Further clouding the situation, if Congress fails to take any action, the old policy expires and dividends will again be treated as ordinary income and taxed at a rate of up to nearly 40 percent. Capital-gains taxes would go up to 20 percent.
"No matter who is doing the planning, we're all guessing as to how high the rates might rise in the future," said Robert McKenzie, a tax lawyer at Arnstein and Lehr.
Most political observers expect Congress to address the issue, although many wrongly predicted the same thing last year before estate tax rules expired without a new policy in place.
The result is a state of limbo, where financial advisers can only stand back and wait for greater clarity.
Tax cuts enacted in 2001 and 2003 are set to expire at the end of this year, and if Congress takes no action, all rates for individuals in all brackets will revert to pre-2001 levels.
Obama and the Democrats want to extend the cuts for all but the wealthiest two tax groups.
Sander Levin, acting chairman of the tax-writing Ways and Means Committee in the U.S. House of Representatives, said this month that he intended to take up expiration of the Bush-era dividend and capital-gains levies when Congress returns from its two-week Easter break that began last week.
The lawmaker believes House Democrats back Obama's policy of boosting rates for the wealthiest investors, but said the debate would be tougher in the Senate, where Democrats hold a slimmer majority and both sides of the aisle tend to be more conservative.
"We're going to have to force the issue," Levin said.
Despite their intentions, lawmakers could be weighed down by partisan gridlock. Senate Republicans blocked the effort to extend the estate-tax rules last year, letting them expire but paving the way for a big automatic jump next year.
Amending income-tax policy may be even more important for Obama, as he pledged during his campaign not to raise taxes on families making less than $250,000.
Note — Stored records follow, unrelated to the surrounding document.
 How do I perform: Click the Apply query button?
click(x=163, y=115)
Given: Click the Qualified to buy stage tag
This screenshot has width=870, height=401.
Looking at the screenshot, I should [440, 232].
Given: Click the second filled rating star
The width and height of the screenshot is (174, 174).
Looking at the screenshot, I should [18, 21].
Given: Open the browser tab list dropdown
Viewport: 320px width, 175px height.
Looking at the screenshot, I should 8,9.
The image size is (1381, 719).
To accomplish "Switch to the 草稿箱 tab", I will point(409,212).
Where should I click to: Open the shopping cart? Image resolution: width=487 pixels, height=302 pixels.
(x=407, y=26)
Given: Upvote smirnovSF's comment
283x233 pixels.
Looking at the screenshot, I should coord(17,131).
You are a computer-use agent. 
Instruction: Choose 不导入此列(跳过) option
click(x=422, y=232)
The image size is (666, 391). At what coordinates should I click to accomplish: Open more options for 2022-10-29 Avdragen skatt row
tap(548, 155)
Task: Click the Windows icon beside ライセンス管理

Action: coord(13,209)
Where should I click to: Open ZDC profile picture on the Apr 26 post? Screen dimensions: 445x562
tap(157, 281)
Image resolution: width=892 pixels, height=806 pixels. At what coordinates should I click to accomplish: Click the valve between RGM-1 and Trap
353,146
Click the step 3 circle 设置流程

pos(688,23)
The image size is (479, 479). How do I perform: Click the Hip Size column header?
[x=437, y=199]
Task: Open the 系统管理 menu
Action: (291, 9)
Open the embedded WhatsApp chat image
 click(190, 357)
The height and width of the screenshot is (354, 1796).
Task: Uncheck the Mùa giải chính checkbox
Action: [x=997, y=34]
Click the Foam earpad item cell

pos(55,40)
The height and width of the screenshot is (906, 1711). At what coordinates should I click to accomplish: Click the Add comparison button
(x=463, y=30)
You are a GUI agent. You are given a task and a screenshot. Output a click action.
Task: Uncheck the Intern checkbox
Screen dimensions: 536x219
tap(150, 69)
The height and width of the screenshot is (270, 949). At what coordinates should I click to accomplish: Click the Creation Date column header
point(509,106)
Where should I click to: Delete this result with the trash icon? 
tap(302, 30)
If the law expires with no congressional action, he will have broken that promise.
Still, those who counsel some of America's wealthiest families say there are no guarantees Congress will take action, especially in the current political environment. "It's a pretty good bet Congress will not act and the 39.6 percent maximum marginal tax-rate reverts," said Wilmington Trust Investment Management Chief Investment Officer Rex Macey.
"The world is expecting 20-20, but we could end up with 39.6 percent on dividends and 20 percent on capital gains."
Even so, financial advisers contend it is too early for investors to make drastic changes to their portfolios. A 20 percent rate, though more costly, is manageable.
"There is no real rush to sell high-yielding stocks," Macey said. "But if the rate goes up to 39.5 percent, that will create some tremors and discussion in boardrooms around their dividend policy."
Investors will pay less for a stock if its after-tax returns are reduced — and more than doubling the dividend rate would seriously erode cash payouts. Higher dividend taxes would probably also result in increased stock buybacks.
For now, advisers say all they can do is watch and wait. "Given the current environment, there will be a change," said Elizabeth Schlueter, head of wealth advisory for JPMorgan Private Wealth Management. "We're not real sure what that change will be, but we are keeping a close eye on Congress."
Some advisers played down the dividend tax as just one of many issues needing attention. The greater concern from high net worth investors is that tax rates are rising for everything.
"If the Obama administration changed one area, you might see a distorted effect," Evercore Partners Wealth Management portfolio manager Bill Vaughn said. "But we're probably going to see higher effective taxes across many areas."